Katelyn Hemmeke
Since the 1950s, approximately 200,000 Korean children have been adopted overseas, with an estimated two-thirds of those children sent to the U.S. As they reach adulthood, increasing numbers of adoptees return to Korea every year. Whether they return to work, study, sightsee, or move permanently (back) to Korea, many adoptees search for their birth families—a complex task that crosses national, cultural, generational, and linguistic boundaries—but unfortunately, very few of them succeed. From 2012 to 2015, out of 4,790 adoptees who requested their birth records, only 14.7% were able to reunite with their birth families. This is still an increase from a statistic released in 2006 by the Overseas Koreans Foundation, which estimated that only 2.7% of adoptees are successful in their birth family searches.
Through the lens of adoptees’ experiences as told through oral history, this project combines personal narrative with critical investigation of the birth family search process: What are the flaws causing the adoption system to fail so many adoptees as they return to Korea and attempt to find their birth families? What steps can be taken to mend not only the system, but the broken connections between adoptees, their birth families, and their birth country? Facing such profound gaps, how do adoptees attempt to fill the empty spaces of their birth families, Korean culture, and their own identities? And for those who are able to reunite, what are the challenges of building and maintaining a relationship with their birth families? The answers to these questions have high stakes in the personal lives of adoptees and their families, in both historical and current understandings of Korean society, and in the realm of social justice.
Every adoptee faces different challenges in their birth family search.
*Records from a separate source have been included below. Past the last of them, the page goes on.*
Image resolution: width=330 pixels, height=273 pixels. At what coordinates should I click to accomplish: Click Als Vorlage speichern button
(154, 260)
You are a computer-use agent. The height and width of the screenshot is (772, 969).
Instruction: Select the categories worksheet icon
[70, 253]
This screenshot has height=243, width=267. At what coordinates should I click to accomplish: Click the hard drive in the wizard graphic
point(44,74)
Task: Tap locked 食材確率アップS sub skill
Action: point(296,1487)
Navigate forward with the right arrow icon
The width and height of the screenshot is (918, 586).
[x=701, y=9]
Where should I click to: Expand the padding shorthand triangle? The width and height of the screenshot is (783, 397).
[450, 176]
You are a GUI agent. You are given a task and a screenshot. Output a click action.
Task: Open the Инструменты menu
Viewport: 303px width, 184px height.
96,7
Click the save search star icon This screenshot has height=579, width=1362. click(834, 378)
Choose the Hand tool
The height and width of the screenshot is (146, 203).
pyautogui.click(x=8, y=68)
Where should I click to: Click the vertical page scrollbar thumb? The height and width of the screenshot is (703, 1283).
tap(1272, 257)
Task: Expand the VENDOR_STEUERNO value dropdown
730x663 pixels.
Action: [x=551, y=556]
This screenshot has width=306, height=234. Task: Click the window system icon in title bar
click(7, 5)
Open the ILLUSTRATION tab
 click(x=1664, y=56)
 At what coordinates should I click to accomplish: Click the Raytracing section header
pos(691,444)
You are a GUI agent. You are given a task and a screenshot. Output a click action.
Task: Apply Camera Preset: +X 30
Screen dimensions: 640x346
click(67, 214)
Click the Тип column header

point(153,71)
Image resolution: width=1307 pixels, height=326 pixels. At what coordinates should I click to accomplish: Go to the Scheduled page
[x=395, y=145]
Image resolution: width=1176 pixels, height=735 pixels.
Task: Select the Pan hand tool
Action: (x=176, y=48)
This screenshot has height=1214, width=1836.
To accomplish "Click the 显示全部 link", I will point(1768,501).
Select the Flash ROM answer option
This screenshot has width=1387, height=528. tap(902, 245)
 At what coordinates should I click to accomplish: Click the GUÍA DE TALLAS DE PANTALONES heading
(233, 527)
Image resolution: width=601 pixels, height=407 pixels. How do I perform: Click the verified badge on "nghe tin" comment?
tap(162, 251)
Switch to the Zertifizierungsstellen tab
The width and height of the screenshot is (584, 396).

The process may entail anything from visiting an agency or orphanage to hiring a private investigator, or even appearing on national television. Some adoptees even spend years searching for their birth families, but falsified or ill-kept records, agencies’ refusal to release copies of their files, or a total lack of any information at all leave most of those adoptees empty-handed, with no way of learning about their family or medical histories and no means of even confirming their true birth names and birth dates. Birth families who wish to find adoptees—children were often taken or sent for adoption without consent, particularly from single mothers—face not only the same lack of accurate information, but also social stigma from a society that frowns upon children born out of wedlock and pressures families to keep both international and domestic adoptions secret.
This project collects and examines adoptee oral histories, consciously privileging the voices of adoptees in an adoption discourse that tends to silence them. Oral history provides adoptees with a medium to reject narrow, stereotypical renditions of adoption stories and construct their own complex narratives of real, lived experiences. In these oral histories, adoptees relate their personal experiences with the twists and turns of the birth family search process, their motivations for searching, and (for those who have reunited) the many ups and downs of birth family reunion.